# To do:
According to the forum post below, what condition must someone meet before they can access employment tribunals?

# Excerpted text:

-- Opening Marker --

Post by snoozeofreason » Mon Jul 13, 2020 12:04 pm

El Pollo Diablo wrote:
Mon Jul 13, 2020 10:29 am
I do agree that there should be some protections for employees being fired, for all sorts of reasons. That's why we have employment tribunals, although the law around those is currently deeply unsatisfactory (you can't access them unless you've been employed for over two years - thanks Tories & Lib Dems). In principle, however, they'd be the ones to resolve whether me saying Chris Grayling was an appalling transport secretary on facebook is actually gross misconduct or not.
I think that nowadays such protection would need to go a bit beyond that. If someone's dismissal is being called for by a twitter mob then, by the time it gets to a tribunal, then the position of both the employee and the employer may have become untenable. I think that there should be some sort of obligation on social media outlets to moderate calls for people to be fired, in much the same way as there is an obligation for them to moderate calls for people to be poked in the eye with a sharp stick.

-- Closing Marker --

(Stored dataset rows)
-- Opening Marker --

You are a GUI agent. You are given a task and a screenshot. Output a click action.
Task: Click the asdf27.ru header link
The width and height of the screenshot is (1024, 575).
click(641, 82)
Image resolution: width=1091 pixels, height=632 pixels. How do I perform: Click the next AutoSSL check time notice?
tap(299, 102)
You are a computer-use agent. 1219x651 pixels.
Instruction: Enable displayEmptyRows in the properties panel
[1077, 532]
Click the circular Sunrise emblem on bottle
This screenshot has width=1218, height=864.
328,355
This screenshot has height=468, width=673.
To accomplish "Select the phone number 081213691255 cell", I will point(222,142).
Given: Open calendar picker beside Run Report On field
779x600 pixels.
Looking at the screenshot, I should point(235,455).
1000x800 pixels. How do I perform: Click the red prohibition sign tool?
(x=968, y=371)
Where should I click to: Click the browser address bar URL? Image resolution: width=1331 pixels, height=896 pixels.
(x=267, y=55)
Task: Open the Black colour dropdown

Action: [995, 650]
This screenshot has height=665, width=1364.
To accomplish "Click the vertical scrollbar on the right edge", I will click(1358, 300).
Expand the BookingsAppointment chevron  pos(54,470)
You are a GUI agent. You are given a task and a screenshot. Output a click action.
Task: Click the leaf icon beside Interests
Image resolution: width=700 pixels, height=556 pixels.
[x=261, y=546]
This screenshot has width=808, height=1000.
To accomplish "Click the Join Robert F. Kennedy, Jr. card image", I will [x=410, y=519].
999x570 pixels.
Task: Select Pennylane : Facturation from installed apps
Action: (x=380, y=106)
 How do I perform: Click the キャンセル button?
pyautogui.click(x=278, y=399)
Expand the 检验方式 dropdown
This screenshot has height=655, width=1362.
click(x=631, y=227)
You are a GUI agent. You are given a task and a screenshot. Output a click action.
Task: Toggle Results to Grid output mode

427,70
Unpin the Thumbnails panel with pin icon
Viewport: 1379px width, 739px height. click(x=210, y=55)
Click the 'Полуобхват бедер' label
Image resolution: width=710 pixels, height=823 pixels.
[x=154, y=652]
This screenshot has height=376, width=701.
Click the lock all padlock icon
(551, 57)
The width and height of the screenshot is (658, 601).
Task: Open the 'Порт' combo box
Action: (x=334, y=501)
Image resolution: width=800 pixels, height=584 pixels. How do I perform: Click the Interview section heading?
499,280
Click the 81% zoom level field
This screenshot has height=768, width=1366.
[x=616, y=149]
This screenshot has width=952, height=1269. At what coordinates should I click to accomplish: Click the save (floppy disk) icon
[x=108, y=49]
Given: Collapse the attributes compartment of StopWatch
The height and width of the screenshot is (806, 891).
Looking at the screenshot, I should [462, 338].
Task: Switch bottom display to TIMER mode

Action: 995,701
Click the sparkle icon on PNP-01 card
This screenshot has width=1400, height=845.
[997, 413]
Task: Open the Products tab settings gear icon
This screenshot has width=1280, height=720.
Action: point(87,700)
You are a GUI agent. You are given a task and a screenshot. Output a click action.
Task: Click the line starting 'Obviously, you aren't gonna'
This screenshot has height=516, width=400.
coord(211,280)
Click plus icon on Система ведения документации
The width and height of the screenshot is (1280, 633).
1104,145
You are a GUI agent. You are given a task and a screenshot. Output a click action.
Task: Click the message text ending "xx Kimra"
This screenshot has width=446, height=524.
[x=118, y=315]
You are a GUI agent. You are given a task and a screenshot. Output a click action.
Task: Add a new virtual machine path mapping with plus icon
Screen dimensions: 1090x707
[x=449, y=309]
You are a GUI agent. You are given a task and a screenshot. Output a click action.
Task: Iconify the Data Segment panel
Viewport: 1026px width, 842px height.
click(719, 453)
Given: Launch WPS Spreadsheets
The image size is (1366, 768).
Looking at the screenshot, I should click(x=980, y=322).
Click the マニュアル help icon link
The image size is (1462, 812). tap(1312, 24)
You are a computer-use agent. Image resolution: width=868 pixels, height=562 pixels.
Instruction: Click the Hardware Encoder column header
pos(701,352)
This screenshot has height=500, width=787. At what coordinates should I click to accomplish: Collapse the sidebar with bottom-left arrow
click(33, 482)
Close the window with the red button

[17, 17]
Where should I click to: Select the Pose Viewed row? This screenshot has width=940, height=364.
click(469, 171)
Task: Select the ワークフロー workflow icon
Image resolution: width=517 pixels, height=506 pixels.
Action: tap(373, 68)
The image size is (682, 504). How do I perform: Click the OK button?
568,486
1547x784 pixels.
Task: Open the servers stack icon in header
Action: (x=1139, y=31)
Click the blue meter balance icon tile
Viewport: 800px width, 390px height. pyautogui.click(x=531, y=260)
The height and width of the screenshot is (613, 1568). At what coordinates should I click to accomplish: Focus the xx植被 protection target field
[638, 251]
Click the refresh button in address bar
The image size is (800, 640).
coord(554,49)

-- Closing Marker --

# Solution for this task:
They must have been employed for over two years.